3.1. Initial Cuspate-Cape Coastline and Responses to Changing Wave Climate
 In the following experiments we use an initial model coastline that was generated by subjecting a straight coastline with random cross-shore perturbations to theWIS based wave climate (A = 0.55, U = 0.60) until capes with an alongshore scale of approximately 100 km evolve. These capes exhibit cross-shore shore amplitudes and aspect ratios similar to the Carolina capes (Figure 2a). When the initial cape coastline is forced with 200 simulated years of the same wave climate, with no influence from stabilization, the capes maintain their general shape (Figure 1c), with patterns of erosion updrift of the cape tip (∼1 m/y) and accretion downdrift (∼1.2 m/y).
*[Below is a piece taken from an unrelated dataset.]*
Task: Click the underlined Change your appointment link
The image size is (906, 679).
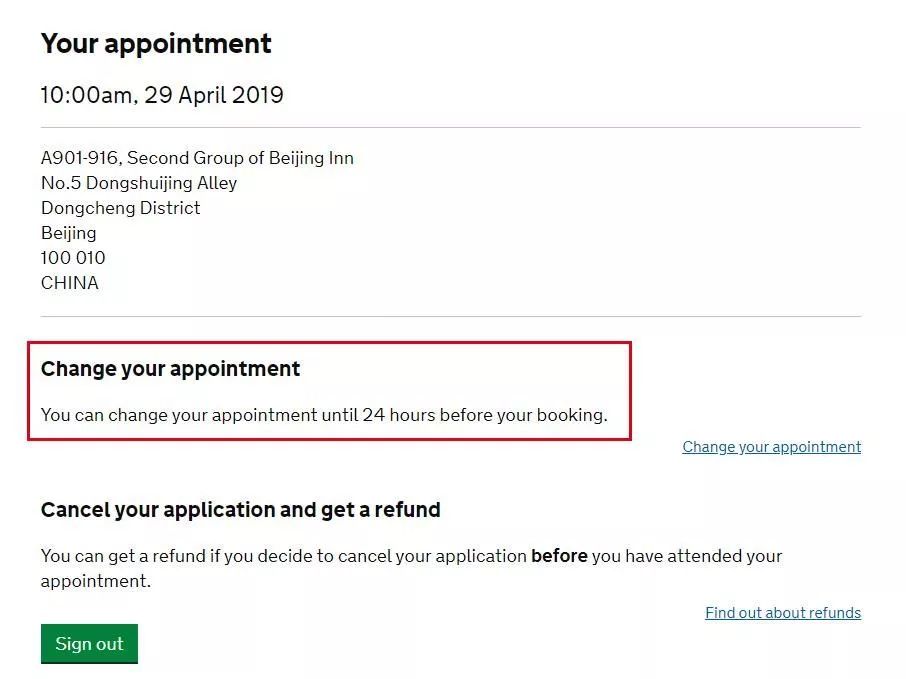Action: 771,447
Increasing A, the coastline adjusts by attaining a less symmetrical shape (Figure 1e), accompanied by shifts in the distribution and magnitude of erosion (∼2.3 m/y) and accretion (∼6.3 m/y) [Slott et al., 2006].
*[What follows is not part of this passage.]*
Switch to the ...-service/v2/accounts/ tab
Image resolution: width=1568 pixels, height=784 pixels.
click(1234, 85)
3.2. Coastline Responses to Stabilization and Increased Asymmetry
Slott et al. conducted a series of six independent model experiments, each with nourishment added to a different 10 km section of a single cape that were then compared to a control run with no stabilization. With increased wave climate asymmetry the long-term human signal in shoreline change was most pronounced when nourishment was added to the updrift flank of the cape's seaward extent. This stabilization-induced shoreline perturbation (the difference between the final shoreline positions in the stabilized and non-stabilized model runs,η′ = ηhuman − ηnatural) is reproduced in Figure 2b (blue line) and compared to the case of hard structured stabilization (red line), where the initial model coastline is shown in Figure 2a for reference. Positive and negative perturbations represent sections of coastline with final positions more seaward or more landward than in the control run, respectively. In this experiment we used a wave climate representing an increase in storm generated wave influences (A = 0.65), again for 200 simulated years (experiments without a wave climate shift show the same qualitative behavior but with lower magnitude, similar to the findings of Slott et al. ).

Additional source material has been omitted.